>>>>> "Jan" == Jan Dvorak <jan.dvorak@stripped> writes:
Jan> Hi all,
Jan> I agree with Tim.
Jan> That's the way the 'big names' use
Jan> to ensure data safety.
Jan> I've always interpreted the MySQL team's
Jan> "we'll never support transactions" statement
Jan> as "we'll never support roll-backs".
Jan> It's a design choice I like;
Jan> in fact, most times I met a 'big names' database
Jan> I had to find my way around the roll-back feature,
Jan> because it really slowed the server almost to a halt.
Never say never; We have only said that we don't intend to
support transactions in the near future as we don't regard this is
very important. However, things has changed as we got an offer about
transactions that we can't easily refuse and because of this
transactions is now on the top of our TODO.

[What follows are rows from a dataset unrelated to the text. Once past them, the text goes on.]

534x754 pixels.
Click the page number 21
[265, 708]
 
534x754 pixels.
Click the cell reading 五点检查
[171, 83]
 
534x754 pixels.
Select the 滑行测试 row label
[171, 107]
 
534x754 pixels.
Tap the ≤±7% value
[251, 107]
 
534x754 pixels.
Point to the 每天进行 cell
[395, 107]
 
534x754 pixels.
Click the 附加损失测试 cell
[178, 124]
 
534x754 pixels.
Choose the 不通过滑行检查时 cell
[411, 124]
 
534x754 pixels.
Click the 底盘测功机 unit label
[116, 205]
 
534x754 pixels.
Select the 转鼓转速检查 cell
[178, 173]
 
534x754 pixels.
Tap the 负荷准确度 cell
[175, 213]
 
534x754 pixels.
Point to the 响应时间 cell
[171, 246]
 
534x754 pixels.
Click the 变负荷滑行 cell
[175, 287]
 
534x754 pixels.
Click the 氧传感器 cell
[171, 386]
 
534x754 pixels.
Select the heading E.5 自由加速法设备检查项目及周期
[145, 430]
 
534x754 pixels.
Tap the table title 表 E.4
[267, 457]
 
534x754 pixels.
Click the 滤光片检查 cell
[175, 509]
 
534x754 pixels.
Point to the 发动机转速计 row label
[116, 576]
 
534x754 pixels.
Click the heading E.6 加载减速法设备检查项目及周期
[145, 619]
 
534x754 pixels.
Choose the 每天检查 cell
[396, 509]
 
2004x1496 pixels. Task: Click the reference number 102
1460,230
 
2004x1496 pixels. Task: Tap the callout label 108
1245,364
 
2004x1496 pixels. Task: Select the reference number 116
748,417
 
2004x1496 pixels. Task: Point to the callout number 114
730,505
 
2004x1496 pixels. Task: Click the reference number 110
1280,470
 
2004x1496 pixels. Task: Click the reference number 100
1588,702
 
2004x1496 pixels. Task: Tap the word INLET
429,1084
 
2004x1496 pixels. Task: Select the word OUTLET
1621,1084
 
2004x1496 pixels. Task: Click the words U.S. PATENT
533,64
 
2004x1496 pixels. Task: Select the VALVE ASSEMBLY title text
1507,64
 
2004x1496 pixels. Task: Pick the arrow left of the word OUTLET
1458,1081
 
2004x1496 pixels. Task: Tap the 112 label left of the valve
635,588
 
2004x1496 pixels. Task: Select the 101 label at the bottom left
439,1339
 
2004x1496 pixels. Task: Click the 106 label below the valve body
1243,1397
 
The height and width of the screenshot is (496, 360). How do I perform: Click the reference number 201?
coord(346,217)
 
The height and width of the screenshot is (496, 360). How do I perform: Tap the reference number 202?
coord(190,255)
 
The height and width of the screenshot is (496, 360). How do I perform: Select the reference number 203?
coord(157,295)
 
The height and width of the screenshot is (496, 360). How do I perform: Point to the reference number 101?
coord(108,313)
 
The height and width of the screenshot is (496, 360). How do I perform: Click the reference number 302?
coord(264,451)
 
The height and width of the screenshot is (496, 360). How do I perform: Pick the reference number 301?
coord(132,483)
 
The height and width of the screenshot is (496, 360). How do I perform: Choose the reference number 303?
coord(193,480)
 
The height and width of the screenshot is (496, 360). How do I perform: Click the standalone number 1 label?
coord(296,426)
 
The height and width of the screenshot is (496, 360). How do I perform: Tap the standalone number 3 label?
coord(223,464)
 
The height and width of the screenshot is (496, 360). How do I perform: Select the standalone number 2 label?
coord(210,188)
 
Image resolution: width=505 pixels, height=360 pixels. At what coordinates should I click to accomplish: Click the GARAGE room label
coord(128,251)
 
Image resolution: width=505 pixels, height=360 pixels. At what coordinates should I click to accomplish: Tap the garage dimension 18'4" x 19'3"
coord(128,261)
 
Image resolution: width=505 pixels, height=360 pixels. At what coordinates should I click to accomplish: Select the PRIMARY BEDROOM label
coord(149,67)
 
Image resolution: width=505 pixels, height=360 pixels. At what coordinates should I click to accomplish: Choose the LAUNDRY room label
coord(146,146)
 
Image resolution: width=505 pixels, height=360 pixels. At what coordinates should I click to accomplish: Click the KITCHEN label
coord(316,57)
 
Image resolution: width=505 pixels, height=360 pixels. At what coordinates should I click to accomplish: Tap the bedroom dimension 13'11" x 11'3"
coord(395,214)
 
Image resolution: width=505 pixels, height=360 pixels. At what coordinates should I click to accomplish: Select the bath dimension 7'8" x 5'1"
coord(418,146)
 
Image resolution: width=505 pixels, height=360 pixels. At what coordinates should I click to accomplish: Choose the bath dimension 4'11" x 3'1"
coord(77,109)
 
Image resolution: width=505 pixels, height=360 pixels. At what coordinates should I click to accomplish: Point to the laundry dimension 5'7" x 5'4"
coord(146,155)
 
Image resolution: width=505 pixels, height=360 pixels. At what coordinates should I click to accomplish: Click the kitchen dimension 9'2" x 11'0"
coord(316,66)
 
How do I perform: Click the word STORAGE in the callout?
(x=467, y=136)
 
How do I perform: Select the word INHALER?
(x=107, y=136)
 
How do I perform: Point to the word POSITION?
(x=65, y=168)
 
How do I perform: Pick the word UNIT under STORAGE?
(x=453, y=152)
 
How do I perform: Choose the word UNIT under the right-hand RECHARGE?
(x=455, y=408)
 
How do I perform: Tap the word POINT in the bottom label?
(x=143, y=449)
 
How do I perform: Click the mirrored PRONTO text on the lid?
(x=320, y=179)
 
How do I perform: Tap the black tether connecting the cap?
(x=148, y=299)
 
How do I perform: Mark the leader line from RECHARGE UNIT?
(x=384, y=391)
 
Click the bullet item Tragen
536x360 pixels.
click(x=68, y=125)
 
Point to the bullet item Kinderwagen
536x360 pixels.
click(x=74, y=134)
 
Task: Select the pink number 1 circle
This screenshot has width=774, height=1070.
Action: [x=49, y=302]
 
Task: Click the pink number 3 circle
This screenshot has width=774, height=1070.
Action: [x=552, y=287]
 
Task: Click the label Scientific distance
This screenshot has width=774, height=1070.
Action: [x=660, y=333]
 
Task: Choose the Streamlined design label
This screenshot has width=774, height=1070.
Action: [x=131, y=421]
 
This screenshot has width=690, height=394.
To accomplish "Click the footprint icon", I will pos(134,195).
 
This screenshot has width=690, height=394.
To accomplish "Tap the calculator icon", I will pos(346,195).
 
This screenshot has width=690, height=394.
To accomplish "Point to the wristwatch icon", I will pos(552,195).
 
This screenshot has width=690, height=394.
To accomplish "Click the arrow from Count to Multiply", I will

Jan> However, supporting transactions and journalling _is_ useful.
Jan> It would allow for a recovery into a consistent state.
Jan> MySQL is doing it, for the most part.
Jan> All that is missing, IMO, is a means of distinction
Jan> between committed and uncommitted transactions
Jan> in the update log.
Jan> I think the following twists that could do it:
To be able to support transactions in the update log, we have to add a
behaveour that resembles a lot the one that you have described. The
only addition is that ROLLBACK will be possible...
Jan> Jan Dvorak
Jan> Tim Bunce wrote:
>> Er, it doesn't. Your description of how commit works does not match
>> how Oracle, Ingres, Sybase etc work.
>> I don't have time to write out a description, but a properly setup
>> database (e.g., log and tables on separate disks) then there will be no
>> data loss.
>> In the case of power failure or kernel panic the recovery (rollback)
>> will be automatic and transparent. In the case of disk failure then
>> you'd need to restore your last backup and 'rollforward' the journal.
>> Either way, you'd end up with the database exactly as it was after the
>> last 'commit' was executed prior to the failure.
Note that the above is only 'almost' true. You can never guarantee the
above to 100 %, only to 99.99 % as there is always a small time
gap when the update log and database is not perfectly in sync. There
is also a small problem when the client don't get time to get the ok
from the server before it crashed. You can theoretically only make it
recover 'almost sure', never perfect.